» TASK INSTRUCTIONS: Output the full text below on question tags and sentential negativity, word for word.

Question tags and sentential negativity

Authors
Publication date 2014
Journal Lingua
Volume | Issue number 145
Pages (from-to) 173-193
Organisations
  • Faculty of Science (FNWI)
  • Interfacultary Research - Institute for Logic, Language and Computation (ILLC)
Abstract
This paper presents an experiment that is designed to quantify the negativity of sentences with different types of negative operators (n-words like never and downward entailing operators like rarely) in different syntactic positions (adverb, subject, and direct object). In the experiment, participants were provided with a minimal context, then asked to choose one tag-question out of two; one of questions had a positive tag and the other had a negative tag. Clearly positive sentences (i.e., sentences without any negative operators) and clearly negative sentences (i.e., sentences with overt sentential negation and no other relevant operators present) were used as controls. The relative frequency of positive and negative tags was then taken as a measure of the sentential negativity of each experimental item. Our main finding is that sentential negativity is a graded notion, sensitive to both semantic and syntactic factors. With respect to semantics, we find that n-words contribute more negativity than downward entailing operators, confirming the logical distinction between anti-additivity and downward entailment identified in the previous semantic literature on NPI licensing. With respect to syntactic position, we find that negative items in subject or adverbial position contribute more negativity than negative items in direct object position.

» MATERIAL PROVIDED:
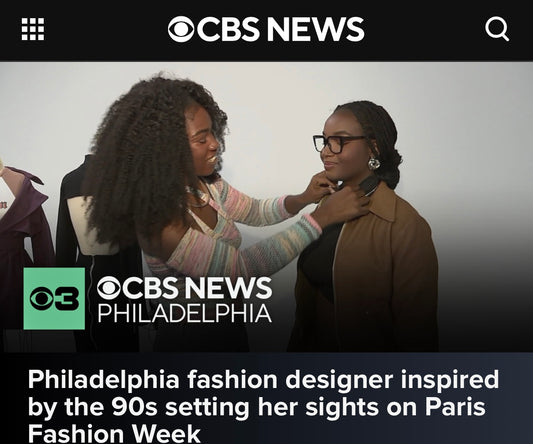This screenshot has height=444, width=533.
Task: Click the CBS eye logo in header
Action: [181, 29]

» THE RESULT:
Question tags and sentential negativity

Authors
Publication date 2014
Journal Lingua
Volume | Issue number 145
Pages (from-to) 173-193
Organisations
  • Faculty of Science (FNWI)
  • Interfacultary Research - Institute for Logic, Language and Computation (ILLC)
Abstract
This paper presents an experiment that is designed to quantify the negativity of sentences with different types of negative operators (n-words like never and downward entailing operators like rarely) in different syntactic positions (adverb, subject, and direct object). In the experiment, participants were provided with a minimal context, then asked to choose one tag-question out of two; one of questions had a positive tag and the other had a negative tag. Clearly positive sentences (i.e., sentences without any negative operators) and clearly negative sentences (i.e., sentences with overt sentential negation and no other relevant operators present) were used as controls. The relative frequency of positive and negative tags was then taken as a measure of the sentential negativity of each experimental item. Our main finding is that sentential negativity is a graded notion, sensitive to both semantic and syntactic factors. With respect to semantics, we find that n-words contribute more negativity than downward entailing operators, confirming the logical distinction between anti-additivity and downward entailment identified in the previous semantic literature on NPI licensing. With respect to syntactic position, we find that negative items in subject or adverbial position contribute more negativity than negative items in direct object position.